I am using the Manhattan method. My implementation does find a path, but not the shortest one. The error starts on it's second move -- after moving right. At this point it can move up and the heuristic cost would be four (three right, one down) or down (three right, one up). Is there a way so it chooses down to get the shortest path?

Code:

class Node:
    def __init__(self, (x, y), g, h, parent):
        self.x = x
        self.y = y
        self.g = g
        self.h = h
        self.f = g+h
        self.parent = parent

    def __eq__(self, other):
        if other != None:
            return self.x == other.x and self.y == other.y
        return False

    def __lt__(self, other):
        if other != None:
            return self.f < other.f
        return False

    def __gt__(self, other):
        if other != None:
            return self.f > other.f
        return True

    def __str__(self):
        return "(" + str(self.x) + "," + str(self.y) + ") " + str(self.f)

def find_path(start, end, open_list, closed_list, map, no_diag=True, i=1):
    closed_list.append(start)
    if start == end or start == None:
         return closed_list
     new_open_list = []
     for x, y in [(-1,1),(-1,-1),(1,-1),(1,1),(0,-1),(0,1),(-1,0),(1,0)]:
        full_x = start.x + x
        full_y = start.y + y
        g = 0
        if x != 0 and y != 0:
            if no_diag:
                continue
            g = 14
        else:
            g = 10
        h = 10 * (abs(full_x - end.x) + abs(full_y - end.y))
        n = Node((full_x,full_y),g,h,start)
        if 0 <= full_y < len(map) and 0 <= full_x < len(map[0]) and map[full_y][full_x] != 1 and n not in closed_list:
            if n in open_list:
                if open_list[open_list.index(n)].g > n.g:
                    new_open_list.append(n)
                else:
                    new_open_list.append(open_list[open_list.index(n)])
            else:
                new_open_list.append(n)
    if new_open_list == None or len(new_open_list) == 0:
        return find_path(start.parent, end, open_list, closed_list, map, no_diag, i-1)
    new_open_list.sort()
    return find_path(new_open_list[0], end, new_open_list, closed_list, map, no_diag)

Answer 1

You seem to be constructing a new open list for each node, which contains only that node's neighbors. This essentially makes your search a form of a depth-first search, while A* should be a best-first search.
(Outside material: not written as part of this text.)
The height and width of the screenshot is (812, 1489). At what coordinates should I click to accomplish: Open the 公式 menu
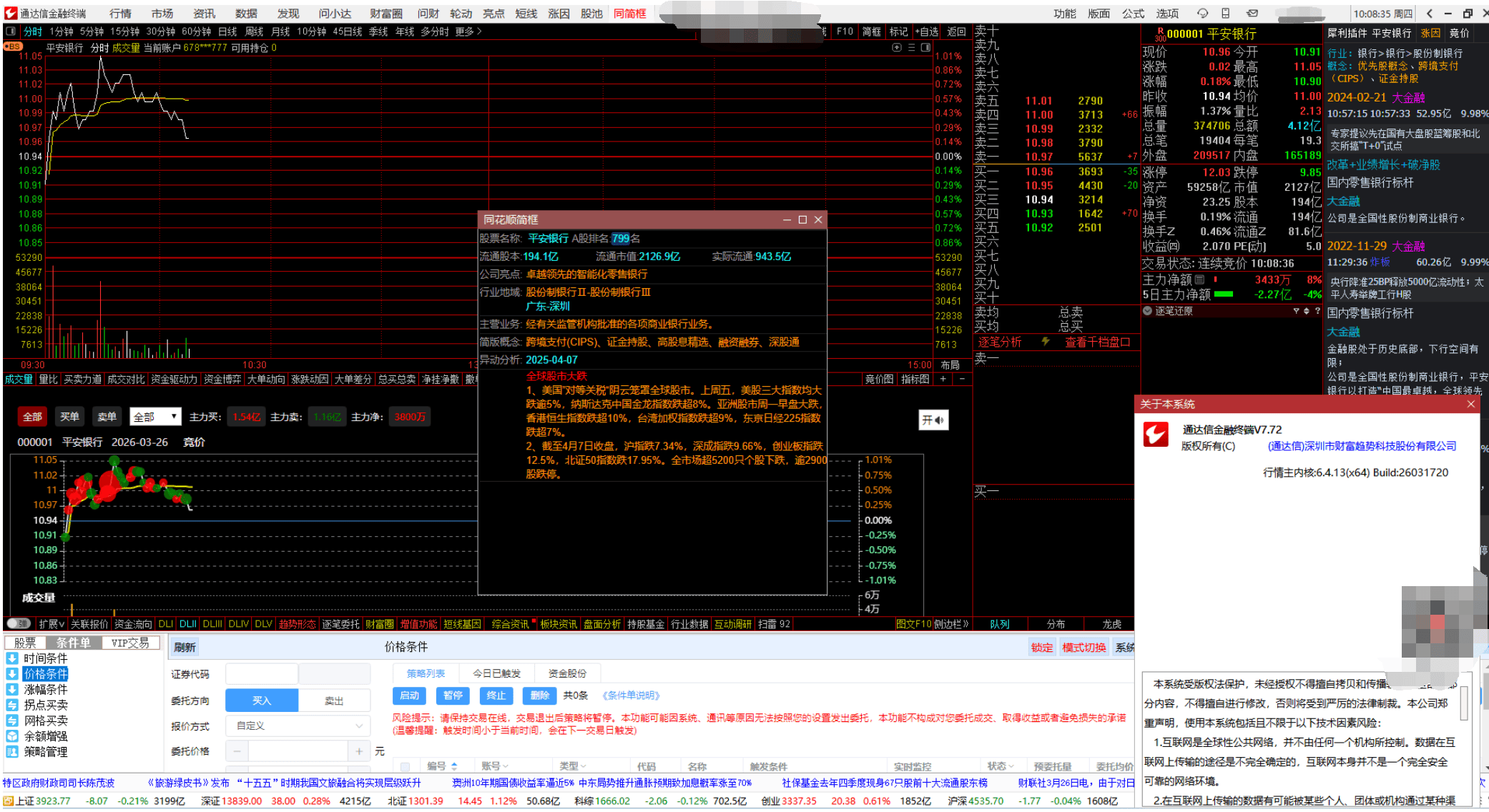pyautogui.click(x=1133, y=13)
You need to use one open list which will be updated with each node's neighbors as you visit that node. The old nodes in the open list must remain there until they are traversed and moved to the closed list.

Regarding what you said in your question, It's OK for the search to try moving up before down (since according to the heuristic, they are the same distance from the goal). What matters is that in the end, the path chosen will be the shortest.